Начало для беседы было, во всяком случае, избрано самое подходящее.
— Очень, очень сожалею, что дошло до этого. Я ведь люблю и уважаю Топанди, хотя и терплю от него беспрерывные гонения. Искреннейшее моё желание — обратить его. Достойнейший, отличнейший был бы христианин. И не стыжусь признаться в своём великом промахе: что привлёк сего мужа к ответу за поношение. Каюсь, каюсь в этом моём проступке. Ибо ударившему тебя по правой щеке подставь и левую! Вот как надобно поступать.
— Ну, тогда правосудию нечем было бы и заниматься.
— Сознаюсь, что очень рад был, когда вы нынче утром со взысканием явились. Душа возликовала при мысли: вот, неприятель повержен, лежит у ног моих. Корчась, тщетно пытается впиться в пяту закона, поправшую его. Да, возрадовался; но радость сия была греховна, ибо падших должно любить. Верующий да не радуется беде ближнего своего. Мой грех, и мне надлежит его искупить.
«Верни ему равную сумму, вот тебе и искупление самое простейшее», — подумалось заседателю.

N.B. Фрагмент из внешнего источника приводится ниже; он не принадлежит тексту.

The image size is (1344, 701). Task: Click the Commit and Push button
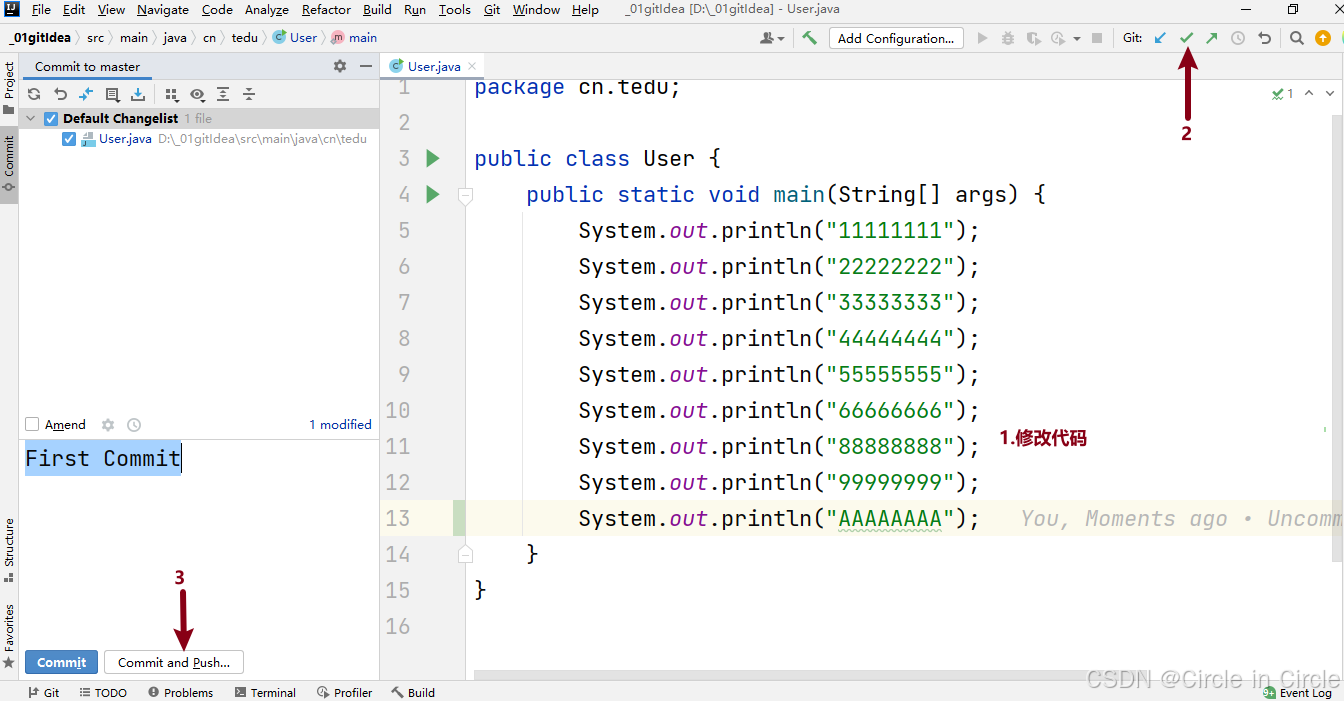pos(174,662)
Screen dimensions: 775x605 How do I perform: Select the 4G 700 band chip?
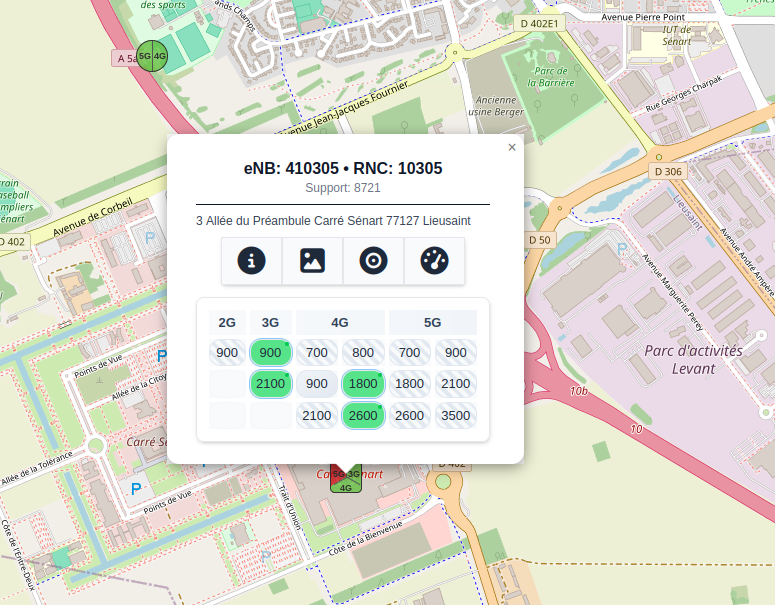(317, 352)
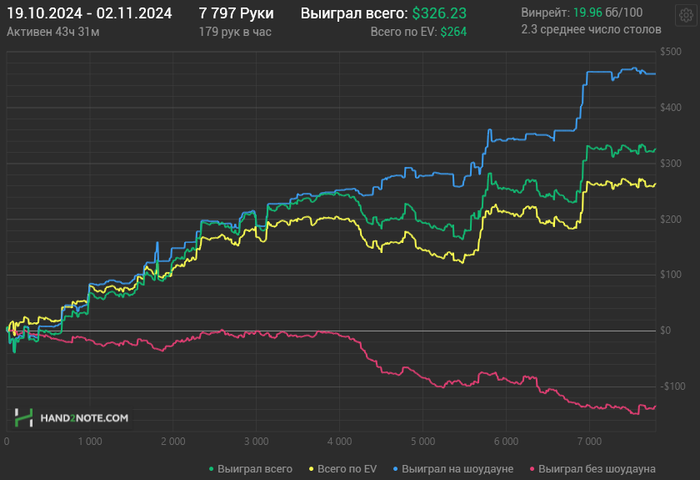Open the chart settings gear icon

(x=686, y=16)

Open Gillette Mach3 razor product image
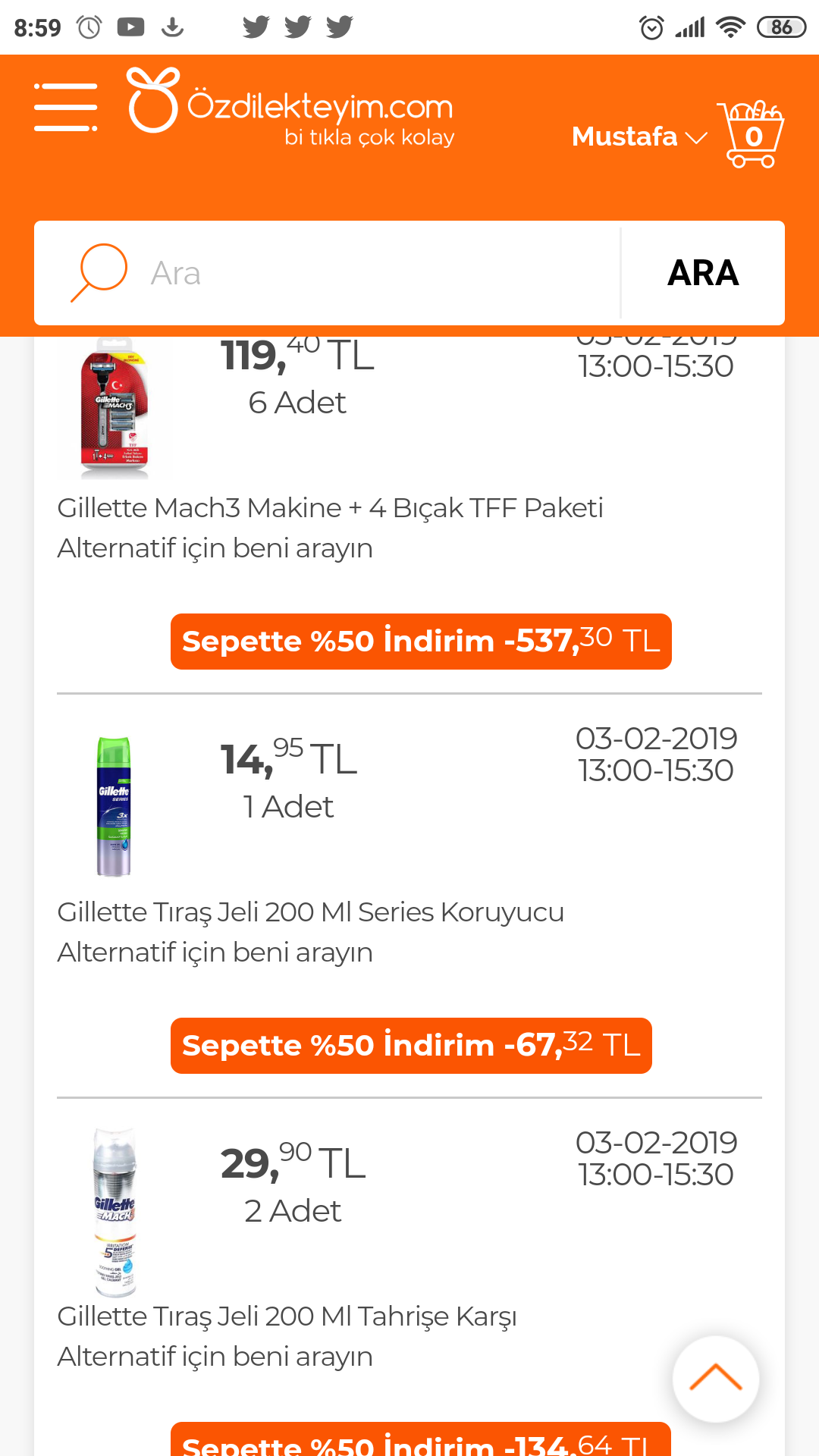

— Посему наложил я на себя покаяние, — объявил Шарвёльди, сокрушённо склоняя голову. — Я всегда, впадая во грех, налагаю кару на себя. Однодневный пост да будет теперешним моим наказанием. Буду с вами сидеть за одним столом, но пищи не вкушать, смотреть — но в рот не брать ни кусочка.
«Ничего себе! — подумал ошеломлённый заседатель. — Этот поститься собирается, мы у соседа набили животы — будем сидеть, глазами хлопать, тоже не притронемся толком ни к чему. Да Бориш в шею вытолкает нас отсюда после этого!»
— У господина исправника голова, по всей вероятности, разболелась от выполнения тяжкого служебного долга? — предположил Шарвёльди, ища приличествующего объяснения его молчанию.
— По всей вероятности, — заверил заседатель.